■ **Aim of the task**
Put each line of the listing below into a JSON list of strings, one string per line, skipping blank lines. Leave the pictures out of the answer.

---*---

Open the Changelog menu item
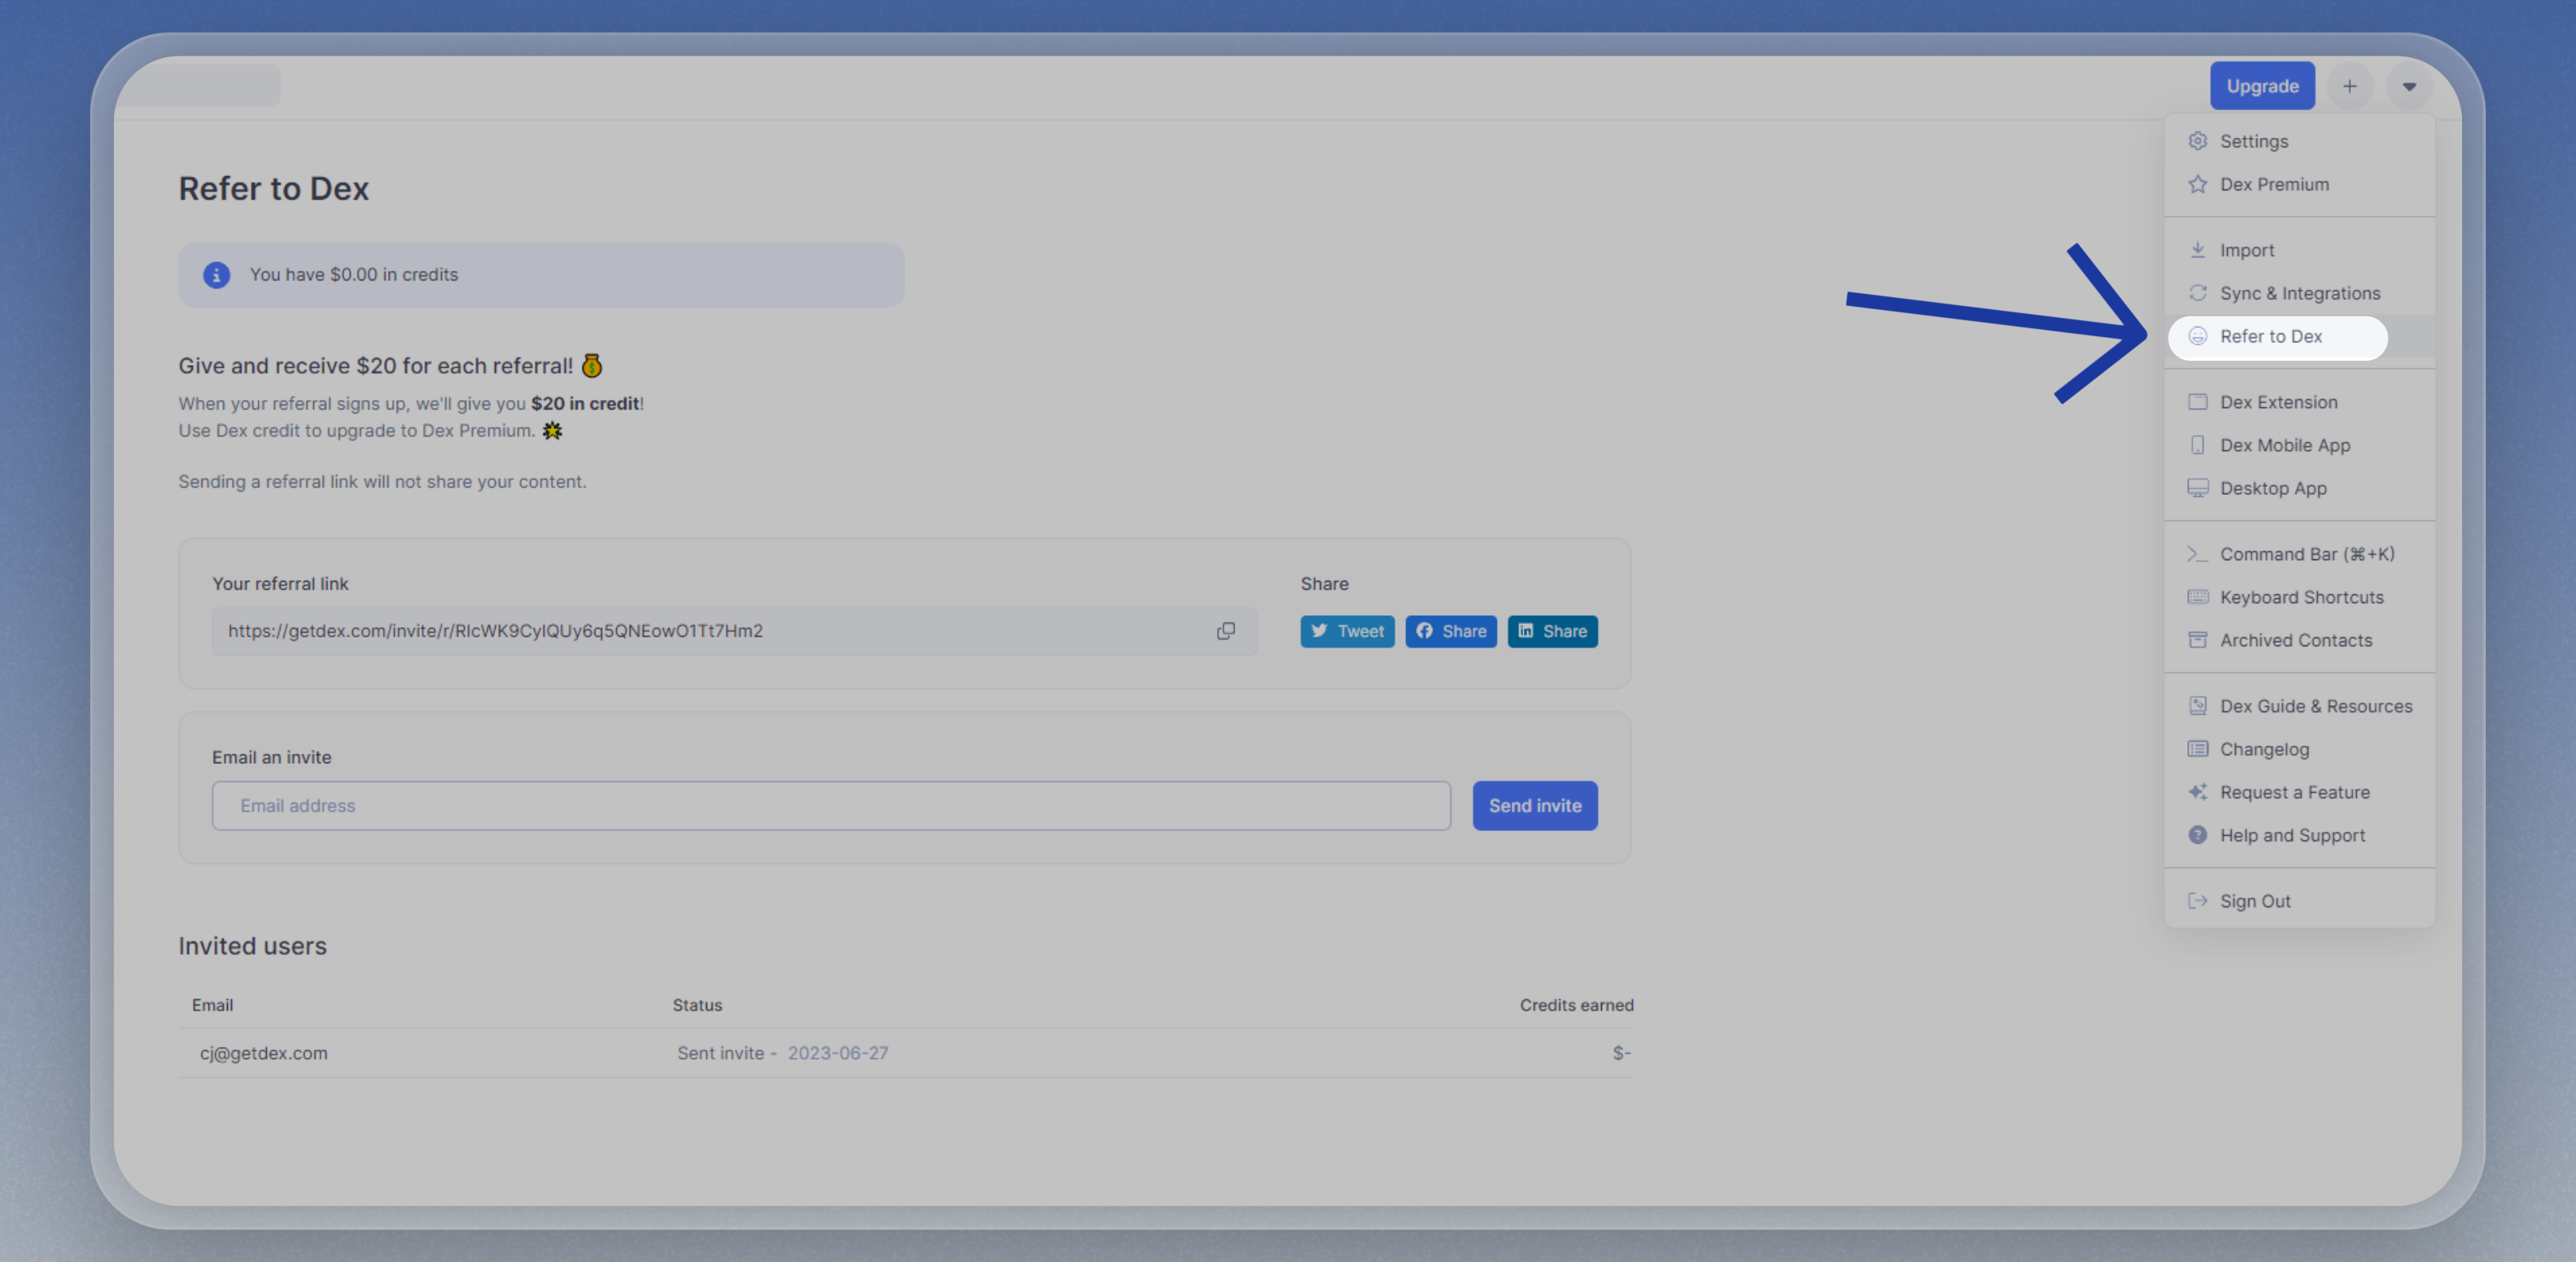pyautogui.click(x=2264, y=749)
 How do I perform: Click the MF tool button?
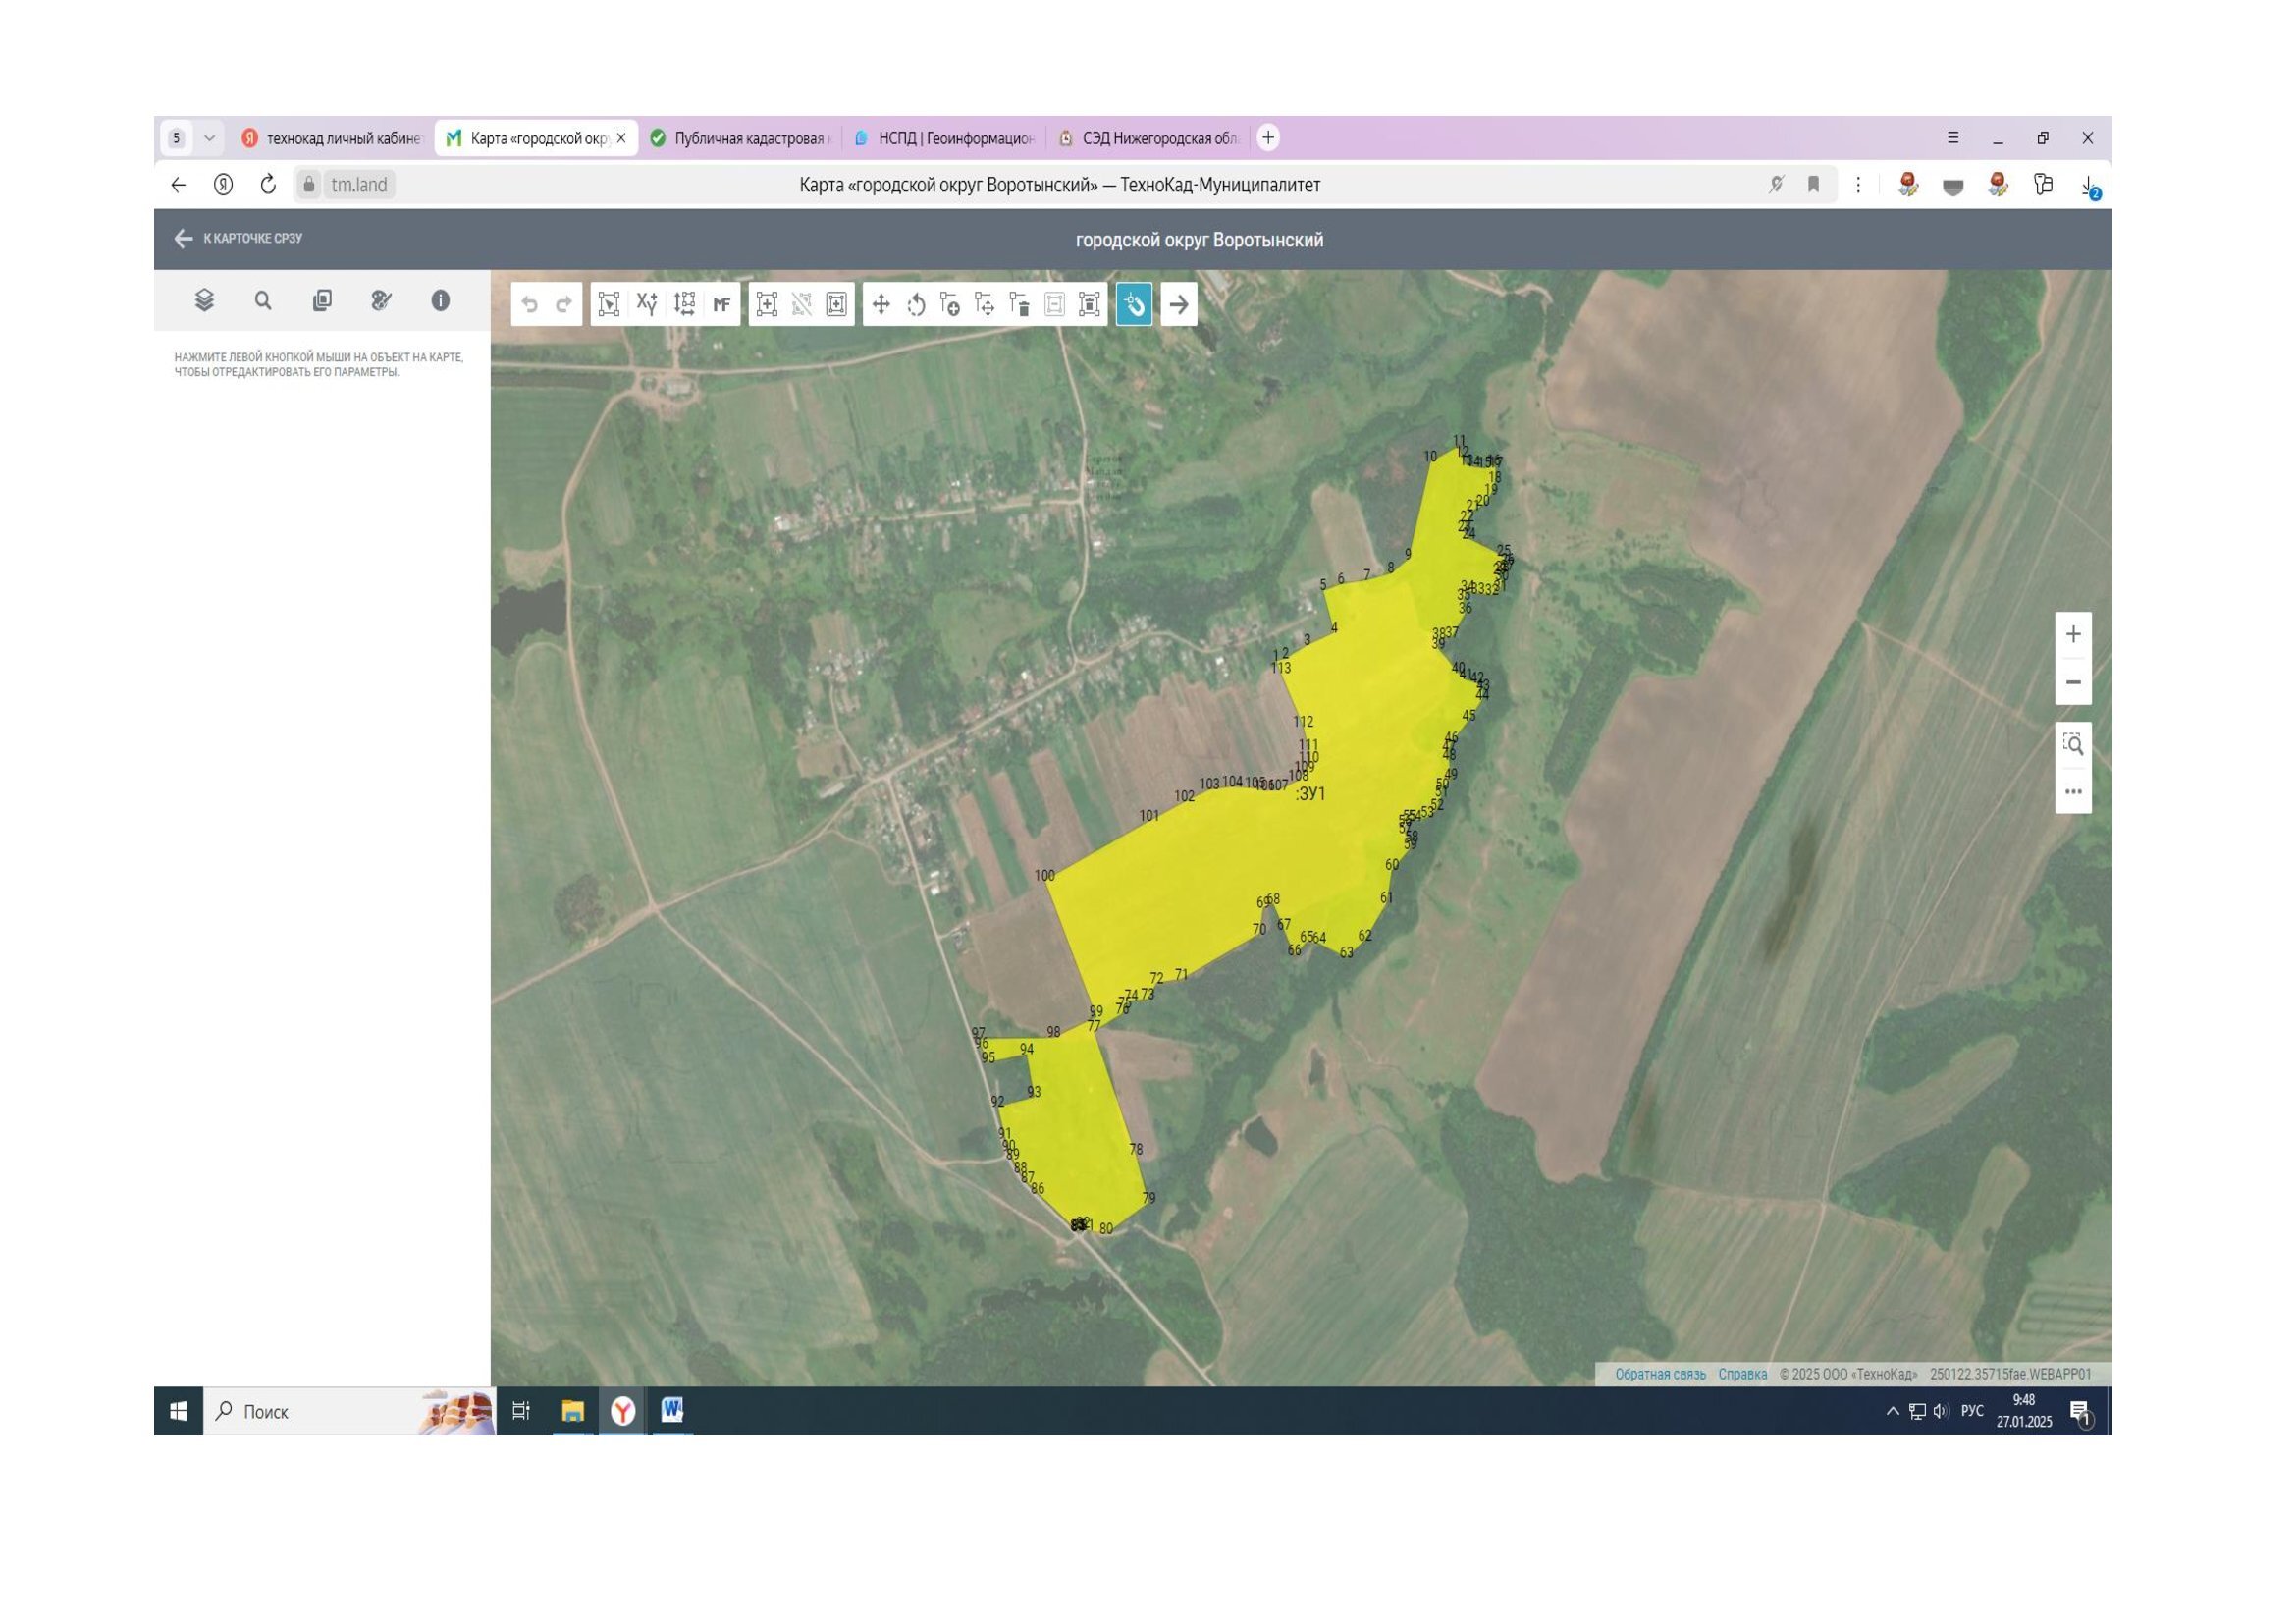click(721, 304)
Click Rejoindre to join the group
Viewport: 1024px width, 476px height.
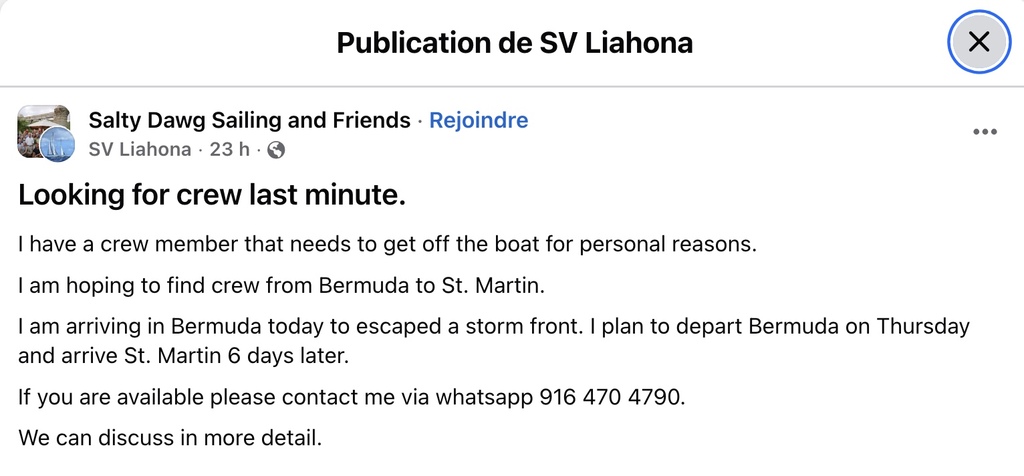[x=478, y=121]
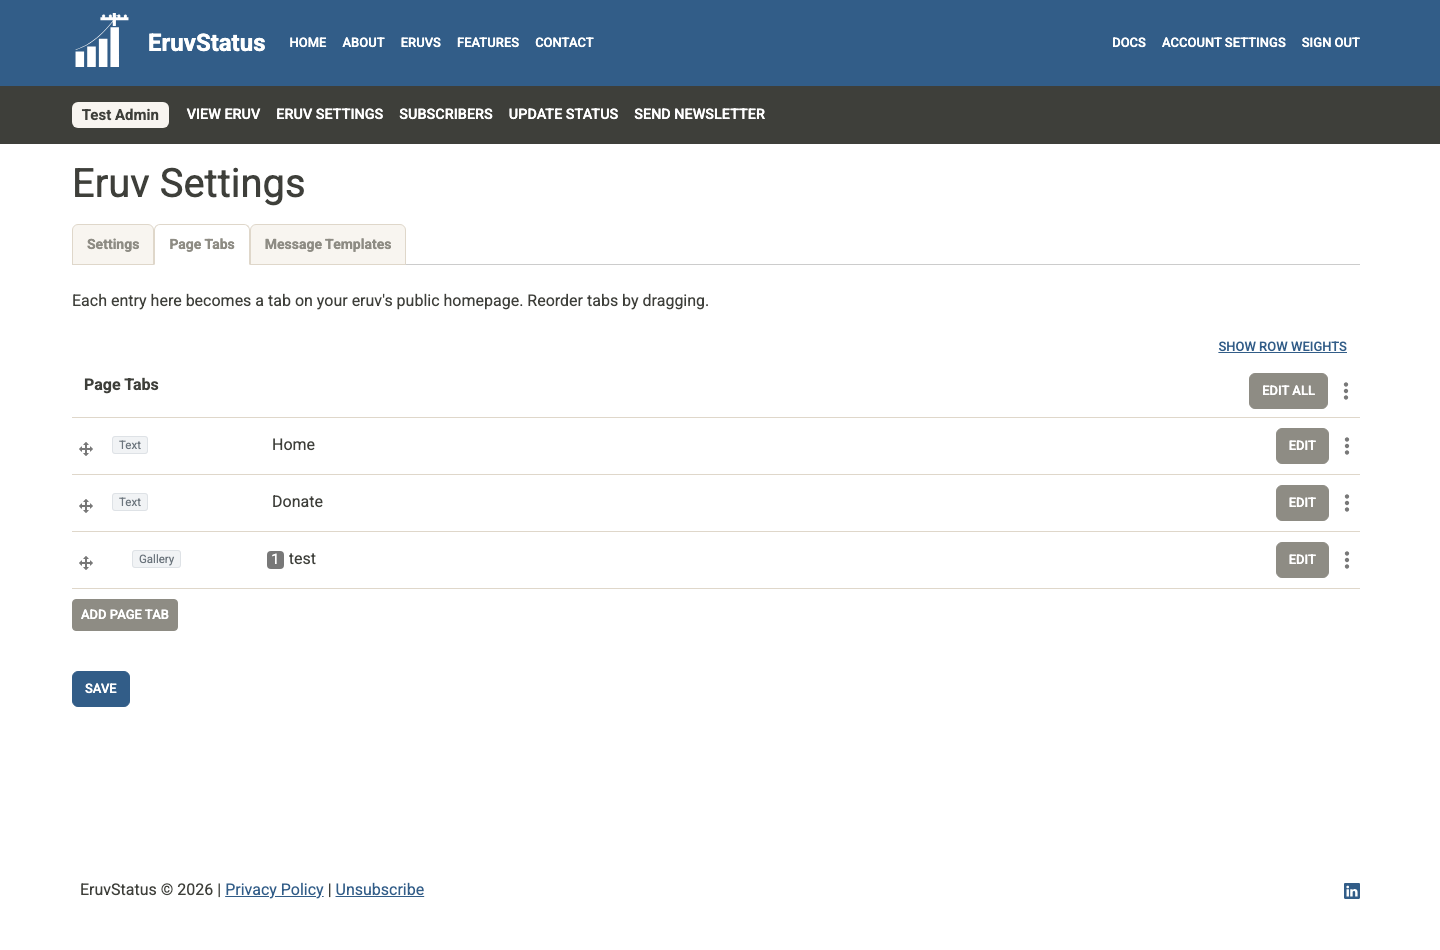
Task: Click Edit on the Donate row
Action: [1301, 503]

---*---

■ **Correct answer**
[
  "Open the Changelog menu item",
  "pyautogui.click(x=2264, y=749)",
  " How do I perform: Click the MF tool button?",
  "click(721, 304)",
  "Click Rejoindre to join the group",
  "Viewport: 1024px width, 476px height.",
  "[x=478, y=121]",
  "Task: Click Edit on the Donate row",
  "Action: [1301, 503]"
]